The first MS Gripsholm was the first motor ocean liner built for the trans-Atlantic trade.

She was built in 1925 at Newcastle for the Swedish America Line (SAL), and on 1 February 1927 made a first cruise, from Göteborg to the Mediterranean.

From 1942 to 1946, the United States Department of State chartered Gripsholm as an exchange and repatriation ship, carrying Japanese and German nationals to exchange points where she then picked up Americans to bring home. In this service she sailed under the auspices of the International Red Cross, with a Swedish captain and crew. The ship made 12 round trips, carrying a total of 27,712 reptriates. Exchanges took place at neutral ports; at Lourenco Marques in Mozambique or Mormugoa in Portuguese India with the Japanese, and Stockholm or Lisbon with the Germans.

After the war, Gripsholm was used to deport inmates of US prisons to Italy and Greece.

The Swedish American Line sold Gripsholm to Norddeutscher Lloyd in 1954, who renamed her to Berlin.

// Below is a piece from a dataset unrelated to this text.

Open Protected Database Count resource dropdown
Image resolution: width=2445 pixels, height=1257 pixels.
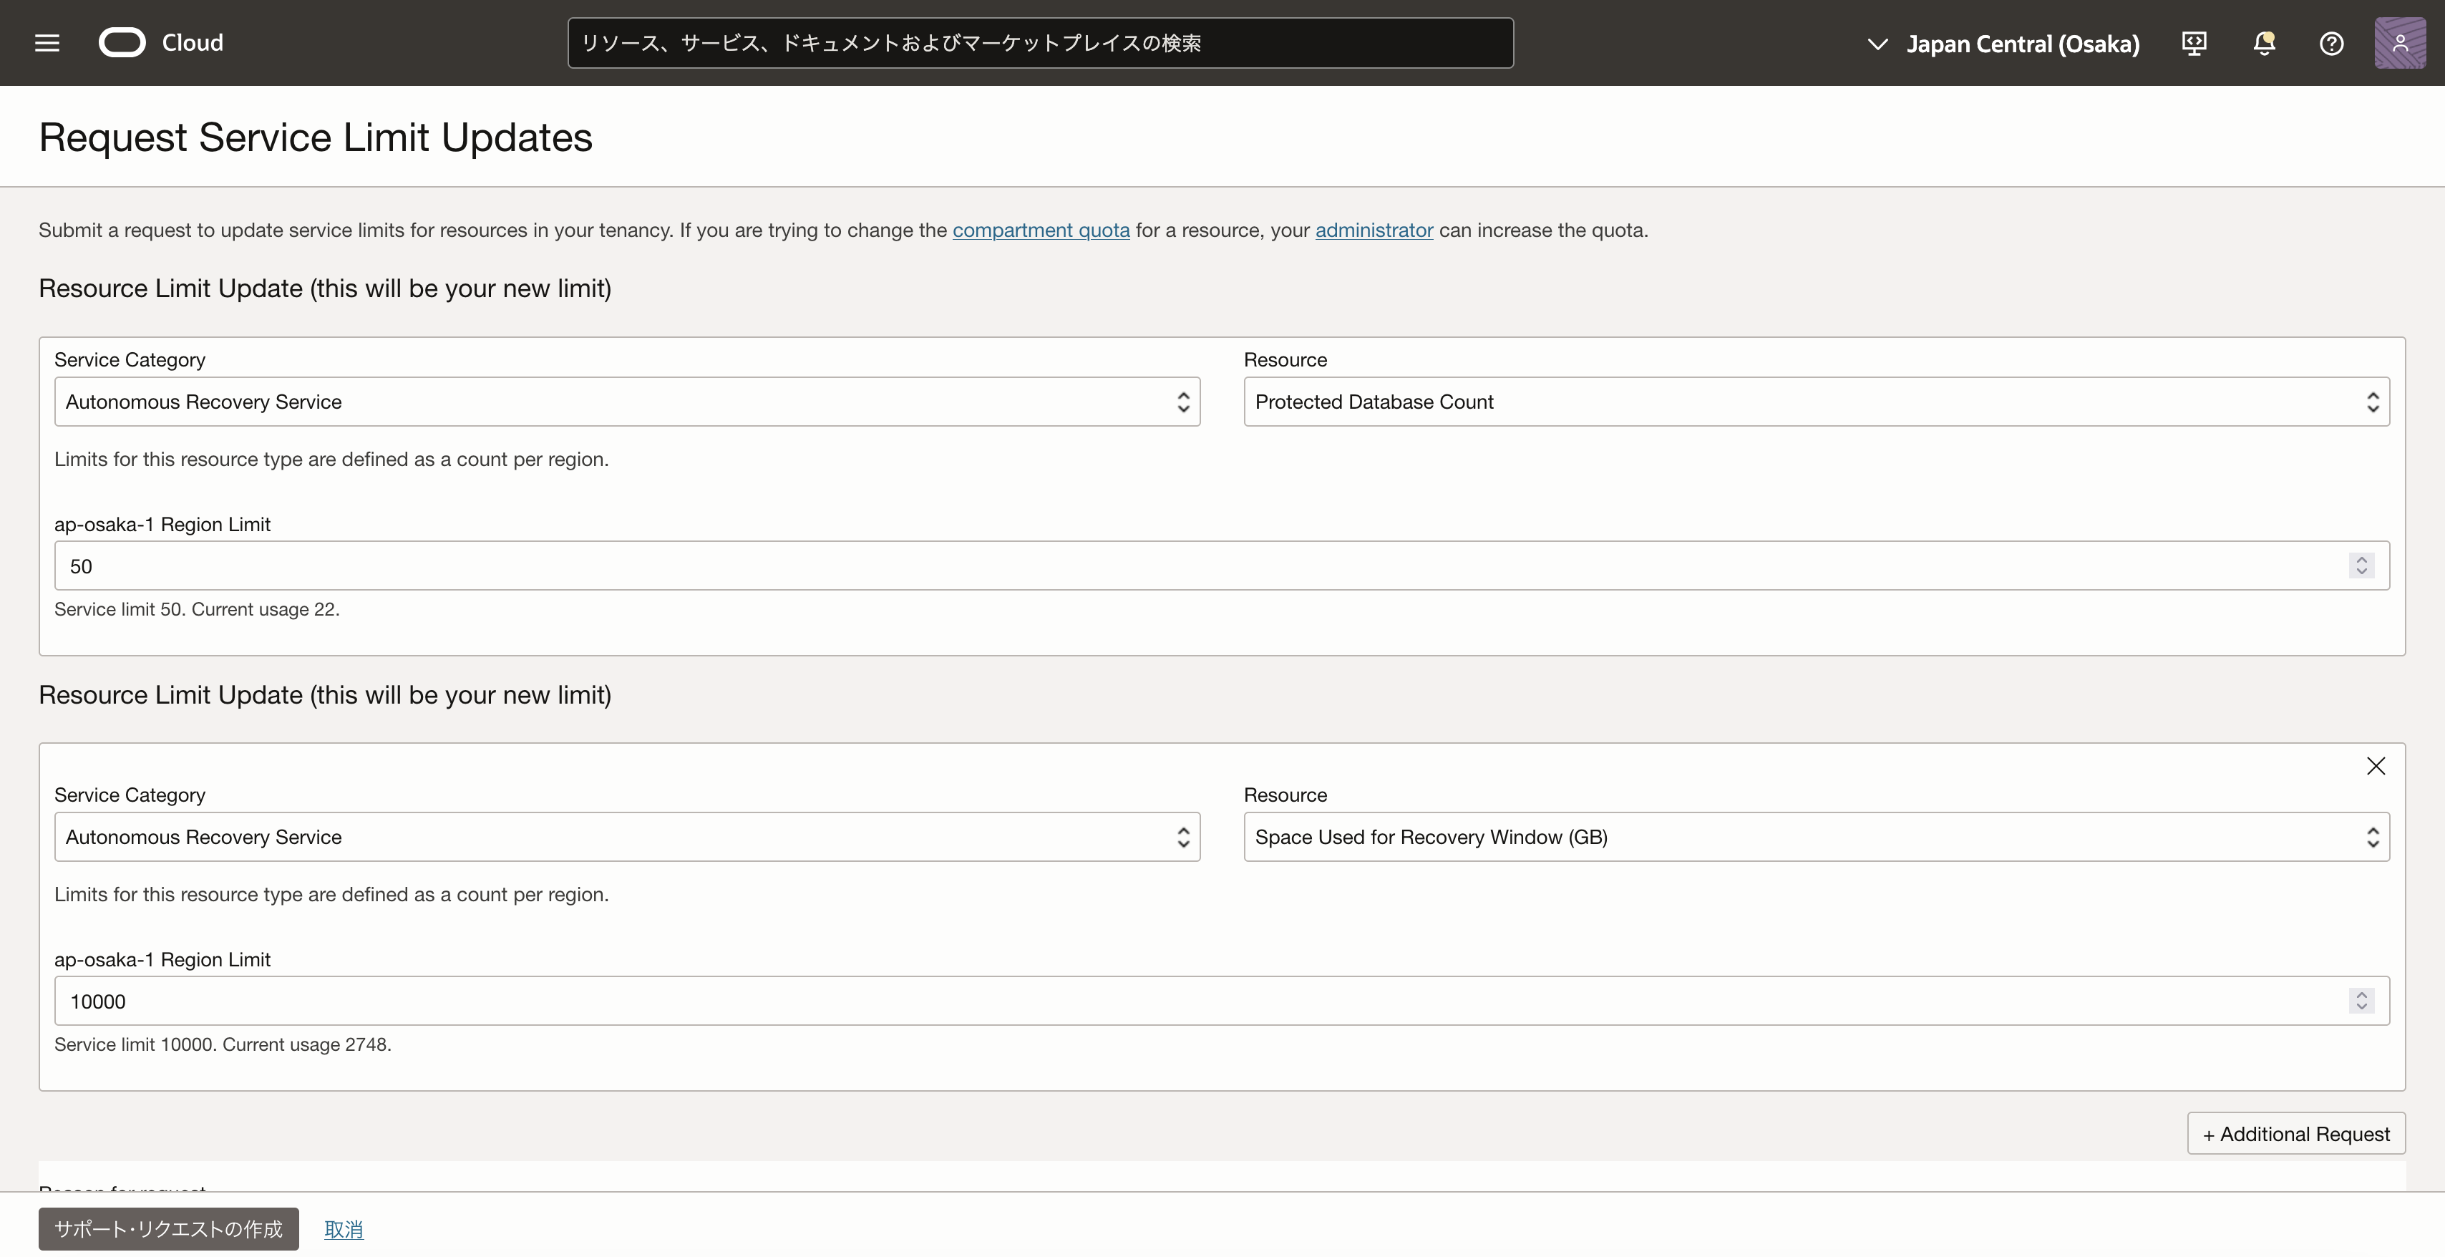[1816, 402]
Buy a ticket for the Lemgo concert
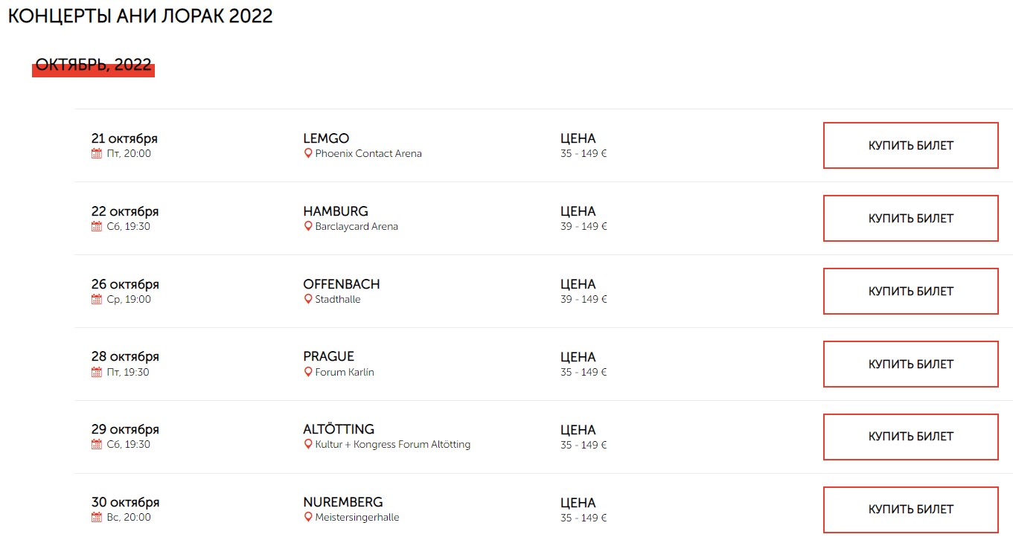This screenshot has width=1013, height=540. click(x=910, y=146)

The ship was sold for scrap in 1966.

A second MS Gripsholm, sometimes seen as Gripsholm (II), was built by Ansaldo in Genoa, Italy, launched 8 April 1956 and delivered to SAL in 1957.

In 1975 she was sold to the Karageorgis Lines, who named her Navarino and used her on Mediterranean routes until 1981, when she was damaged in a grounding off Patmos.

After some repair difficulties, in 1984 the vessel became the first ship of the newly-formed Regency Cruises, and was named Regent Sea. In 1995, Regency went bankrupt, and Regent Sea was auctioned off to United States American Cruise Line, who started on a conversion to a casino ship, but which was never completed due to bankruptcy of the new owner.

In early 2001 the ship was sold for scrap and began a journey under tow to breakers in India. A Swedish plan to turn her into a floating hotel in Stockholm ran into resistance from residents, and in the meantime (June) the ship was looted by pirates while at Dakar. On 12 July of the same year, the hulk sank in heavy seas off Algoa Bay in South Africa.